新潟の方言に「のめしこき」がある。怠け者を指す。「のめしこきの節句働き」や「のめしこきの正月働き」ということわざも。人が骨休みする節句や正月に、怠け者は逆に忙しそうに勤勉をアピールする

▼真面目な越後人が怠け者をからかい、反面教師としたのだろうか。この季節、のめしこきの気が重くなるのは歳末の大掃除だ。12月13日に「すす払い」をし、正月準備を始める習わしもある

▼もっとも、掃除をすることで健康を手に入れられるとなれば、のめしこきを返上しようかという人もいるかもしれない。厚生労働省の検討会がまとめた「健康づくりのための身体活動・運動ガイド2023」は、体を動かす具体例として掃除などの家事も挙げる

▼身体活動の強度を数字で示し、座って安静にしている状態を1・0とした場合、歩行は3・0。
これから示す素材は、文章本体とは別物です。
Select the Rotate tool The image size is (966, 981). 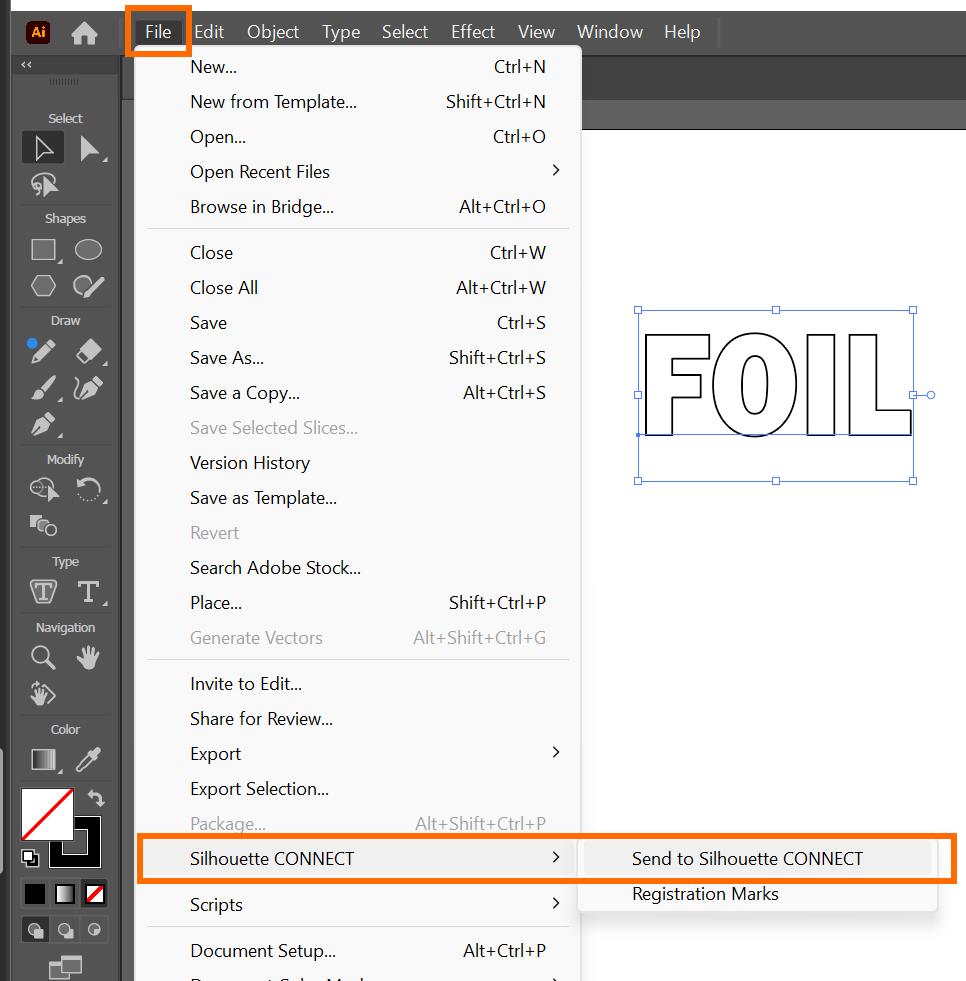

家事なら料理や洗濯は2・0で、家財道具の片付けや台所の手伝いなら3・0だ。床磨きや風呂掃除は3・5である

▼ガイドは健康づくりに向け、歩行と同程度以上の活動を成人なら1日60分以上、高齢者は40分以上することを勧める。家事もこれを目安に取り組めば家はすっきり、自分も元気はつらつになる寸法だ

▼自民党安倍派の裏金疑惑で、岸田文雄首相は内閣や党の要職にある関係議員を交代させる構えだ。政権の大掃除とばかりに「政治とカネ」のほこりを払おうということか。その程度のすす払いで済む話ではないだろう。政界の大掃除に向けて、のめしこきではいられない。